Introduction
Chronic spontaneous urticaria (CSU) is considered as the most common form of chronic urticaria, usually persistent, with symptoms that significantly impact the quality of life of patients.1 Mast cells are the main effector cells in urticaria, and their degranulation leads to the immediate release of mediators such as histamine, tryptase, chymase, and proteases, as well as prostaglandins, leukotrienes, and cytokines.2,3Mast cells and basophils interact with various cells of the urticaria lesion microenvironment such as eosinophils, lymphocytes, and macrophages.2,3
Macrophages play a pivotal role in the innate immunity, and are able to secrete various proteins with numerous functions.4,5,6The present study was based on the hypothesis that macrophages are involved in CSU unresponsive to antihistamines, which would contribute to the severity and perpetuation of the disease.4,5
Macrophages were selected as target cells because in a previous study with immunoelectron microscopy, we observed cellular interaction in the microvascular unit of the dermis, where Factor XIIIa+dermal dendrocytes phagocytosed the granules extruded by mast cells, in an active cellular interaction.4
Recently, two phenotypic macrophage variants, called M1 and M2, have been characterized in several studies, which express the killer and repair functions dependent on the stimulus and environment to which these cells are exposed.5,6 The M1 and M2 responses are described as having contradictory properties, that is “killing or repairing,” which are essential in the host’s defense mechanisms and activate the opposite TH1 or TH2 responses.5,6,7 The denomination M1 and M2 macrophages were specifically selected for the type of response they can orchestrate, that is, the M1 macrophage promotes the TH1 response and is considered as tumoricidal, whereas the M2 macrophage promotes a TH2 response and is considered as immunosuppressive.6 Considering that macrophages recognize a specific situation, they are able to develop an adequate response to the stimulus.5-7
In studies with macrophage populations, it was observed that chronic diseases or cancers present a predominantly M2 population.6 The M2 phenotype predominates or leads to a worse treatment response in eosinophilic diseases such as nasal polyposis and allergic diseases such as asthma.7-13Accordingly, we aimed to characterize the macrophage subpopulation present in CSU.

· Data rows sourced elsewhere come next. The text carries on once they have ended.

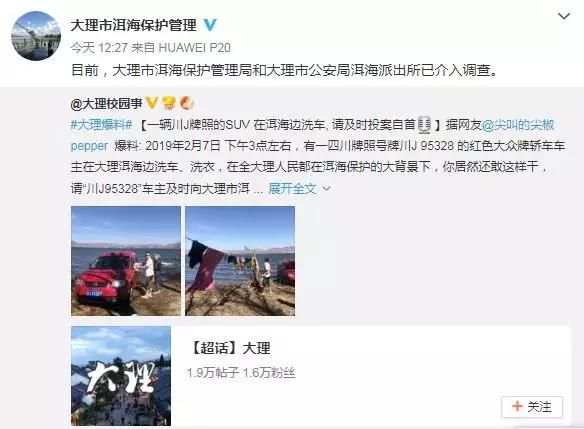Follow the 大理 super topic with 关注

(x=532, y=407)
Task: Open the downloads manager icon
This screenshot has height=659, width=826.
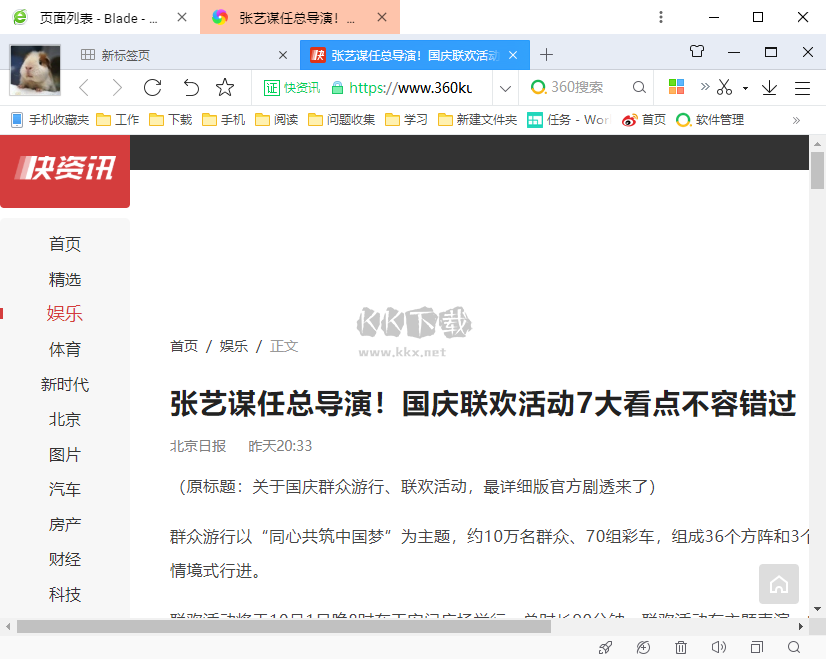Action: [769, 88]
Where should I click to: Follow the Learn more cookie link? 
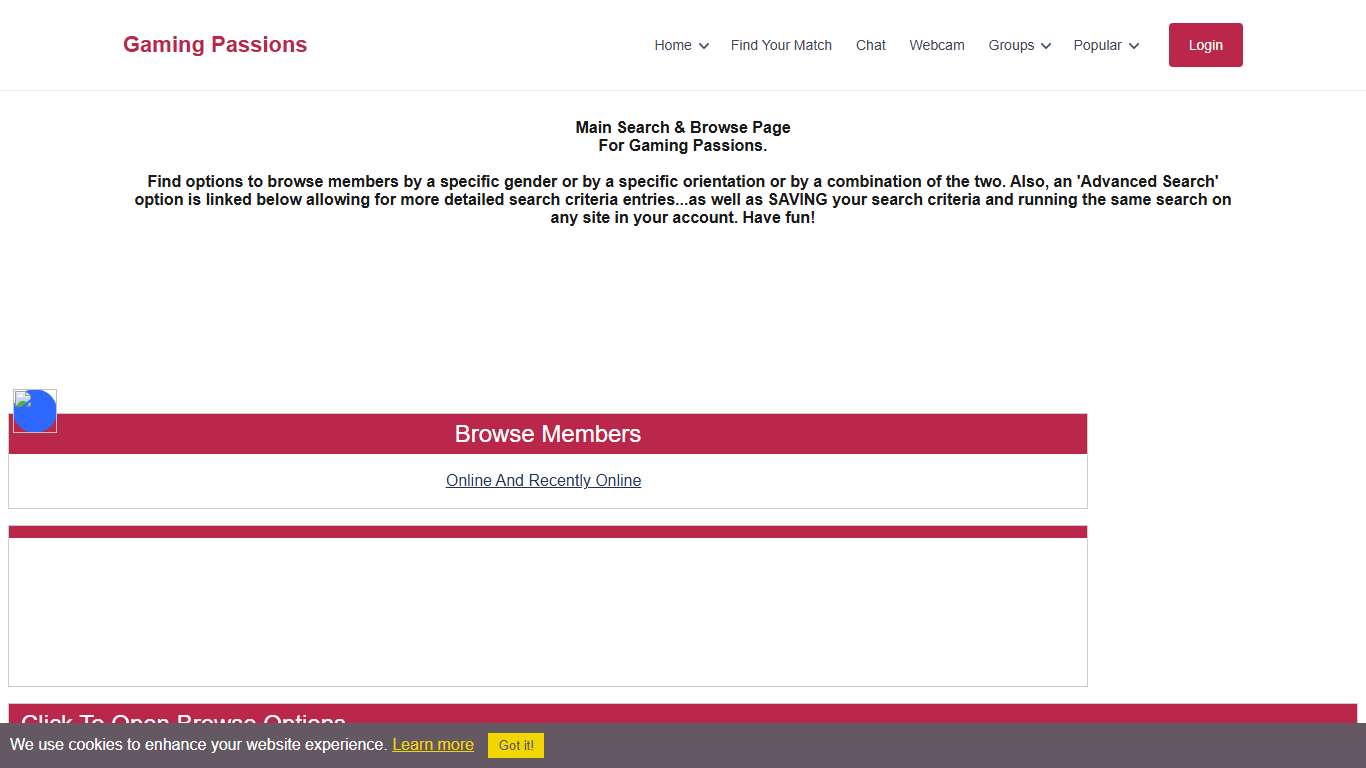click(x=433, y=745)
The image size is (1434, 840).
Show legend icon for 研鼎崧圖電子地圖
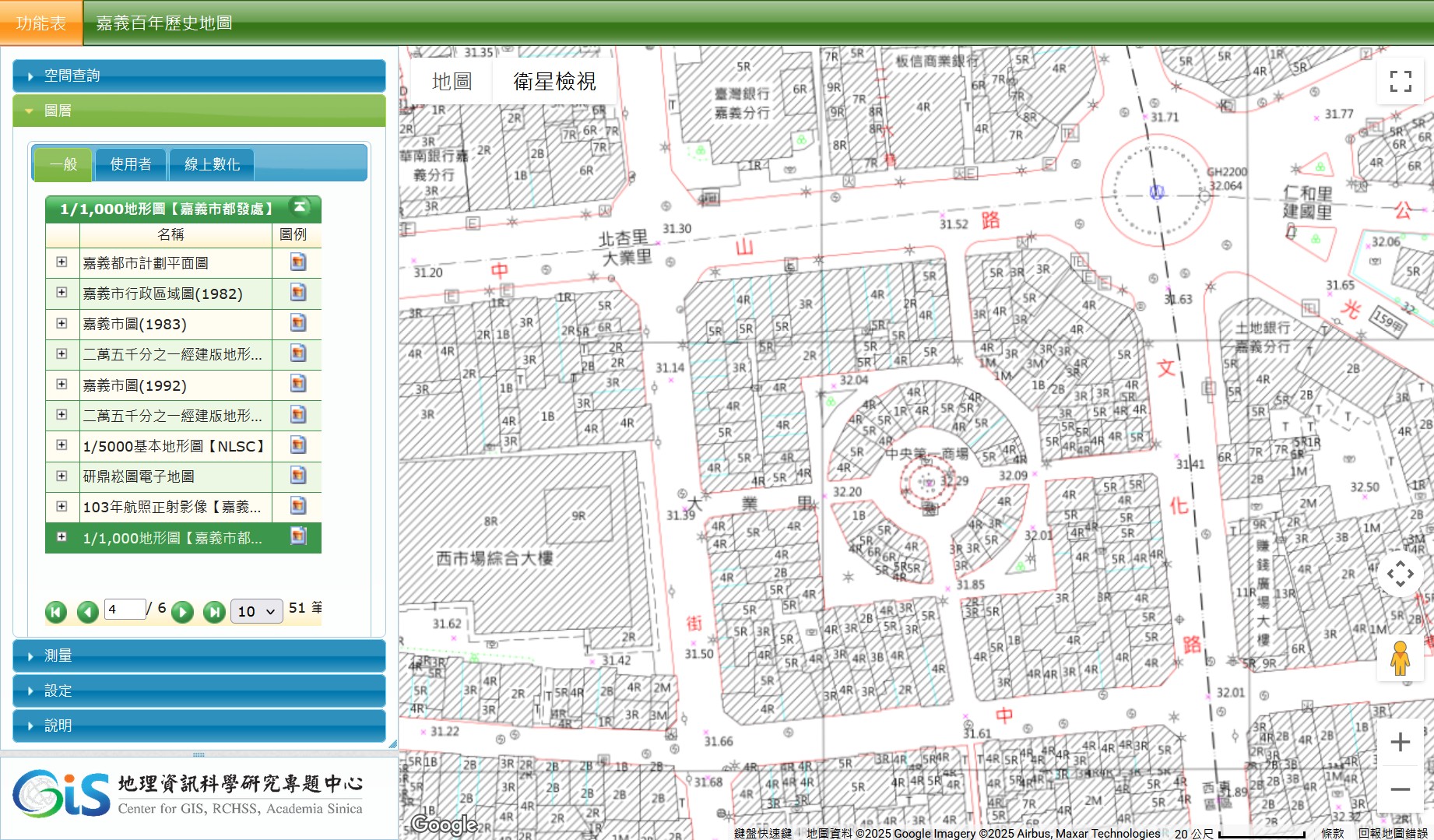297,476
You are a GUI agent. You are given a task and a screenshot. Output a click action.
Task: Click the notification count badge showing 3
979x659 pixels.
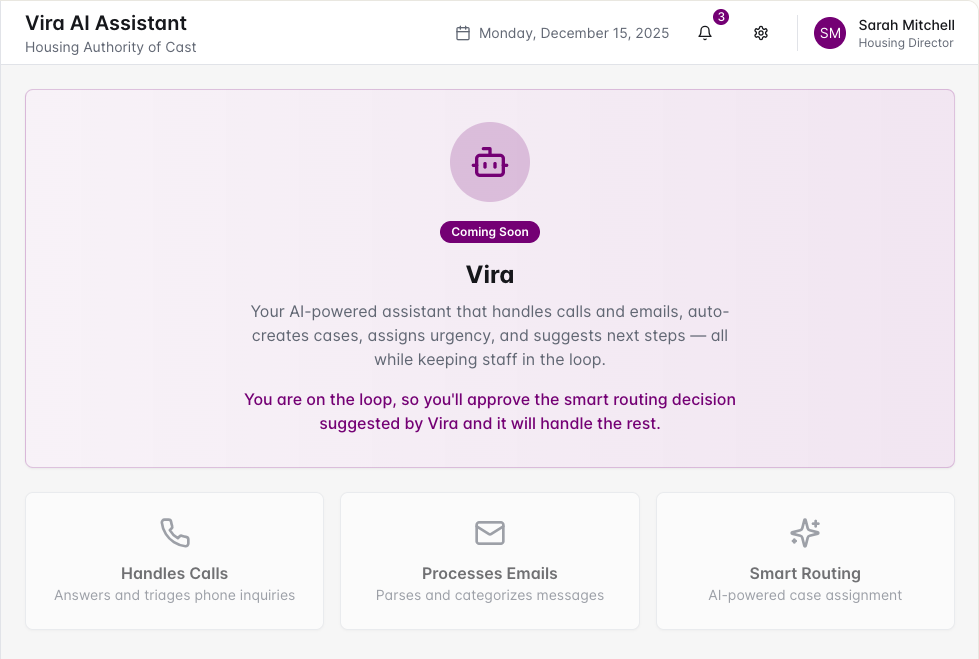pyautogui.click(x=721, y=17)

Objectives: To characterize the presence and phenotype of macrophages in lesions of CSU patients nonresponsive to treatment with antihistamines at optimized doses (maximum recommended doses) and to compare the macrophage phenotype observed on the skin with clinical and laboratory parameters such as age, gender, urticaria time, C-reactive protein (CRP) and total serum IgE, in addition to response to the autologous serum skin test (ASST).